Response to DQL Query

A typical response to a DQL query will look like the following:

{
    "totalItemsCount": number,
    "items": Array,
    "totalPagesCount": number,
    "hasNextPage": boolean,
}

# A possible result:

{
    "totalItemsCount": 2,
    "totalPagesCount": 1,
    "hasNextPage": false,
    "items": [
        {
            "id": "5d0783852dbc15306a59ef6c",
            "createdAt": "2019-06-18T23:29:15.775Z",
            "filename": "/5546670769_8df950c6b6.jpg",
            "type": "file"
            // ...
        },
        {
            "id": "5d0783852dbc15306a59ef6d",
            "createdAt": "2019-06-19T23:29:15.775Z",
            "filename": "/5551018983_3ce908ac98.jpg",
            "type": "file"
            // ...
        }
    ]
}

Equal / Not equal

  • $eq specifies equality condition.
  • $ne operator returns all the items that do not match the specified value.
 {
  "resource": "items",
  "filter": {
    "createdAt": { "$eq": "2019-06-17T23:29:15.775Z" } // Match items that were created at the specified date
  }
}

Greater / Lower Than

  • $gt operator returns all items where the field value is greater than the specified value.
  • $lt operator returns all items where the field value is less than the specified value.
{
  "resource": "items",
  "filter": {
    "createdAt": { "$gt": "2019-06-17T23:29:15.775Z" } // Match items that were created after the specified date
  }
}

Logical AND / OR

  • $or operator specifies a list of expressions and matches all items that satisfy at least one of the expressions that may contain operators.
  • $and operator specifies a list of expressions and matches of all items that satisfy all of the expressions that may contain operators.

In this example, you will get items who have both box annotations and 'car' label.

"join": {
    "filter": {
        "$and": [
            {
                "type": "box"
            },
            {
                "label": "car"
            }
        ]
    },
    "on": {
        "resource": "annotations",
        "local": "itemId",
        "forigen": "id"
    }
}

Read more about 'join' filters here.


Field List Matching

$in operator specifies a list of values and matches all items where the field value matches one of the values.

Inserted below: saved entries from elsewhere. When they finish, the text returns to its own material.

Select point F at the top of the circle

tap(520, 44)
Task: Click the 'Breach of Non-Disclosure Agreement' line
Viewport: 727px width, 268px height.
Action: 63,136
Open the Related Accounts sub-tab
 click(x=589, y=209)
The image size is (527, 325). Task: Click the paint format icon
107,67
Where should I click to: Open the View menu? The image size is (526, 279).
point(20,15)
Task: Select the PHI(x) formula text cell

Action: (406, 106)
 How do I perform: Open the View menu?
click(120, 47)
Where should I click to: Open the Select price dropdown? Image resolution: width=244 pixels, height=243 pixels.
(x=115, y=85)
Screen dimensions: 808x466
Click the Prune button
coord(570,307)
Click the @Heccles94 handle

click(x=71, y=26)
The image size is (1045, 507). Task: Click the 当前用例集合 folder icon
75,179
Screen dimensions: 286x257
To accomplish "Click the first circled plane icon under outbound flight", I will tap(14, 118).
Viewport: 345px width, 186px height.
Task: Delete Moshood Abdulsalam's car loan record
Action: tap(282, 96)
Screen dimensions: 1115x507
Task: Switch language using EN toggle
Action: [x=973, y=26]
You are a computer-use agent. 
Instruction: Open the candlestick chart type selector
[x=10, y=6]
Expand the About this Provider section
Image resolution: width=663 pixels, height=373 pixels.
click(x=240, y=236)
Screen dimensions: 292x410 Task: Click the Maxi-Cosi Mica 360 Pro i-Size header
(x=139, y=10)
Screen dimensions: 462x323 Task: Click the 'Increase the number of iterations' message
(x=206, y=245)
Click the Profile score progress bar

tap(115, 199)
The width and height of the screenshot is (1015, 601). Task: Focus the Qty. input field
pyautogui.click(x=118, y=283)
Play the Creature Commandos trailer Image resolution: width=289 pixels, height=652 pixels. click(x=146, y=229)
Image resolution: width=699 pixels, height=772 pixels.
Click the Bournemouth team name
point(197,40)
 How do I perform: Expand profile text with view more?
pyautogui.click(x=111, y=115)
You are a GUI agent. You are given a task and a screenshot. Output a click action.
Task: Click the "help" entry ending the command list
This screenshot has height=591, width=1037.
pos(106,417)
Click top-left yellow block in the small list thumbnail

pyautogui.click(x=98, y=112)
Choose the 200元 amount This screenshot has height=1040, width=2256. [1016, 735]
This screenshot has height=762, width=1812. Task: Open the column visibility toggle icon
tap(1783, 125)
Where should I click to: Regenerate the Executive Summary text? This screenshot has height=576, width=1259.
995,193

In this example, you will get items that have annotations created by either "annotator1@dataloop.ai" or "annotator2@dataloop.ai".

{
    "join": {
        "filter": {
            "$and": [
                {
                    "creator": {
                        "$in": [
                            "annotator1@dataloop.ai",
                            "annotator2@dataloop.ai"
                        ]
                    }
                }
            ]
        },
        "on": {
            "resource": "annotations",
            "local": "itemId",
            "forigen": "id"
        }
    }
}

Read more about 'join' filters here.

Wildcards

Wildcards '*' and '?' are supported in field value

  • * Will match zero or more characters.
  • ? Will match one character at most.

Example:

// Match all filenames that contains magic

{ "filename": "*magic*" }

//Match mimetypes image/jpg and image/jpeg

{ "filename": "*jp?g" }

Commonly Used DQL Filters

All Completed Items

{
	"filter": {
		"$and": [{
				"metadata": {
					"system": {
						"refs": {
							"metadata": {
								"status": {
									"$eq": "completed"
								}
							}
						}
					}
				}
			},
			{
				"hidden": false
			},
			{
				"type": "file"
			}
		]
	}
}

All Approved Items

{
	"filter": {
		"$and": [{
				"metadata": {
					"system": {
						"refs": {
							"metadata": {
								"status": {
									"$eq": "approved"
								}
							}
						}
					}
				}
			},
			{
				"hidden": false
			},
			{
				"type": "file"
			}
		]
	}
}

All Completed and Approved Items

{
	"filter": {
		"$and": [{
				"metadata": {
					"system": {
						"refs": {
							"metadata": {
								"status": {
									"$eq": "completed"
								}
							}
						}
					}
				}
			}, {
				"metadata": {
					"system": {
						"refs": {
							"metadata": {
								"status": {
									"$eq": "approved"
								}
							}
						}
					}
				}
			}, {
				"hidden": false
			},
			{
				"type": "file"
			}
		]
	}
}

All Not Completed Items

{
	"filter": {
		"$and": [{
				"metadata": {
					"system": {
						"refs": {
							"metadata": {
								"status": {
									"$ne": "completed"
								}
							}
						}
					}
				}
			},
			{
				"hidden": false
			},
			{
				"type": "file"
			}
		]
	}
}

All Completed and Not Approved Items

{
	"filter": {
		"$and": [{
				"metadata": {
					"system": {
						"refs": {
							"metadata": {
								"status": {
									"$eq": "completed"
								}
							}
						}
					}
				}
			}, {
				"metadata": {
					"system": {
						"refs": {
							"metadata": {
								"status": {
									"$ne": "approved"
								}
							}
						}
					}
				}
			}, {
				"hidden": false
			},
			{
				"type": "file"
			}
		]
	}
}